Amazon (NASDAQ:AMZN) makes everybody nervous. The online retailer makes brick-and-mortar businesses like Barnes & Noble (NYSE:BKS) wake up in cold sweats. It makes music distributors like Sony (NYSE:SNE) shake while watching the last remaining CD sales filled as Amazon orders. That’s to say nothing of book publishers like News Corp.‘s (NASDAQ:NWS) HarperCollins — since Amazon’s book publishing operation is growing by leaps and bounds, what’s to stop Amazon from just taking over? It already has a huge chunk of the growing e-book market thanks to the Kindle Store.

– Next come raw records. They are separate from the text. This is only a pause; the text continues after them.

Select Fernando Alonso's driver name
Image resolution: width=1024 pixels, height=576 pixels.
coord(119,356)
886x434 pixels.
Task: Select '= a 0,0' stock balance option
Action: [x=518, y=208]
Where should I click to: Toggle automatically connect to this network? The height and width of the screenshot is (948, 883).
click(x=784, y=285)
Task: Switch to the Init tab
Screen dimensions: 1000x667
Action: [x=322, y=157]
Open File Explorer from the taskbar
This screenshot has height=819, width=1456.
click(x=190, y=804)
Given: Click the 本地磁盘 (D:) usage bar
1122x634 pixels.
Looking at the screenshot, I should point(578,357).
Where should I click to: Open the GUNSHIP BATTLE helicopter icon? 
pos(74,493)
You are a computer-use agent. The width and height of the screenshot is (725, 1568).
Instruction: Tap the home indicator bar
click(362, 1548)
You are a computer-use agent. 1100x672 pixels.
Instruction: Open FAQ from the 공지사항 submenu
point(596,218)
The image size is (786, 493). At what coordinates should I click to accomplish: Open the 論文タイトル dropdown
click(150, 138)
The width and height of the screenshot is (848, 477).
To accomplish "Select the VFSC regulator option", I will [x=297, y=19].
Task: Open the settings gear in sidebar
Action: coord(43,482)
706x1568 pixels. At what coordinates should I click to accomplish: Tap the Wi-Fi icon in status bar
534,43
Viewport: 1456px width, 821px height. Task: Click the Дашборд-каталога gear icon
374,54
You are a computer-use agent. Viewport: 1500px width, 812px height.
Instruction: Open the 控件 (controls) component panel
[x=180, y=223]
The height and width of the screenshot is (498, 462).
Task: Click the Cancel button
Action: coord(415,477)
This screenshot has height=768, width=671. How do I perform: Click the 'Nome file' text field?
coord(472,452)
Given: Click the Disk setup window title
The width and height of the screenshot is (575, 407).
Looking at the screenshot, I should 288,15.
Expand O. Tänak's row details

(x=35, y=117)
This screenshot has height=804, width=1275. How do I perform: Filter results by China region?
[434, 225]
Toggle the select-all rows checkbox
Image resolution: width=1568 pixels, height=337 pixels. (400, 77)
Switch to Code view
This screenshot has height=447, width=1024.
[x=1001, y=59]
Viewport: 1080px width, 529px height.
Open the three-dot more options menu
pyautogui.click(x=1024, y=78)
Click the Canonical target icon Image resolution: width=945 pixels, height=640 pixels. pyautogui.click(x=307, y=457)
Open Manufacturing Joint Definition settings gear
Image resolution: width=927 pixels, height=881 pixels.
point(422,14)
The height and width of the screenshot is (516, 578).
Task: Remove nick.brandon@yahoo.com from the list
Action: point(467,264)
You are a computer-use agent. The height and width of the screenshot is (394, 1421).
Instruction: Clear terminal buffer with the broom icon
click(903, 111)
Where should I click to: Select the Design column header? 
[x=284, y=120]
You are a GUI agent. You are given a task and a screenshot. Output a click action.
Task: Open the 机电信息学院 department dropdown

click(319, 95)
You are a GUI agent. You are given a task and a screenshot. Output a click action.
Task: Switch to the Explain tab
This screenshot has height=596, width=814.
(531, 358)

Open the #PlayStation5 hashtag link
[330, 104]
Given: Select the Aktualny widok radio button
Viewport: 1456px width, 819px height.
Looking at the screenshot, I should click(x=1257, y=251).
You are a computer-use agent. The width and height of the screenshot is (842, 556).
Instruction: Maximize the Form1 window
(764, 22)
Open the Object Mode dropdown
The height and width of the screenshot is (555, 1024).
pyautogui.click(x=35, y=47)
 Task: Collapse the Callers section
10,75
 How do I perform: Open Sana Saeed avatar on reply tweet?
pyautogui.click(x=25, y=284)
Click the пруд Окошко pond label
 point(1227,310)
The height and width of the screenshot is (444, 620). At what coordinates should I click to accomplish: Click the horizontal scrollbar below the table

Now it looks like Amazon is going to control yet one more crucial piece of the publishing market. According to a Sunday report in The Wall Street Journal, sources familiar with company’s plans claim that Amazon is planning to open its own e-book library. The report says the service will work something like Netflix‘s (NASDAQ:NFLX) movie streaming: Customers will pay a flat fee to Amazon that gives them access to a selection of e-book titles that can be accessed rather than purchased individually. Amazon will in turn pay licensing fees to major publishers that would provide books for the new library.
It’s believed the service will become a part of Amazon Prime, the $79-per-year premium subscription service that provides a number of services through Amazon, including free two-day shipping and access to an archive of 10,000 streaming movies and television shows.
Unsurprisingly, “several publishing executives” expressed concern over the new e-book library, worried that it would further diminish the value of their books and strain relationships with other retailers, most like the aforementioned Barnes & Noble, and other prominent booksellers like Wal-Mart (NYSE:WMT). On the one hand, publishers’ fear that the service might be just one more step toward a world in which e-books are “free” is well founded. The library model through Amazon would at least see publishers collecting licensing fees from Amazon, which could ultimately be more profitable than merely sharing the cost of each individual e-book sale.
It’s really Amazon, though, that should be concerned about introducing this new library model into its successful e-book business. While the Kindle device and its attendant digital storefront have become widely used by consumers over the past four years, the e-book business still is not the earnings giant it could eventually be. In 2010, 114 million e-books were sold — a 1,000% increase since 2008. E-book revenue over the entire industry totaled $878 million in 2010 — growth of 1,300% since 2008. Impressive growth or not, the sum still only represents the tiniest piece of the overall publishing industry, whose book sales came to $28 billion last year.
With growth as steady and dramatic as it is, it seems foolish for Amazon to deviate from its current course, especially considering the overall success the Kindle has enjoyed. Including sales of the Kindle device, e-book sales, e-magazine and newsprint sales, and game sales through the Kindle store, Amazon is expected to pull in $5.42 billion in revenue before the end of the year. The library could divide users fueling those earnings, disrupting an otherwise healthy business by providing an alternative that diminishes sales.
Publishing doesn’t need a Netflix. It needs a strong sales model — something Amazon already has.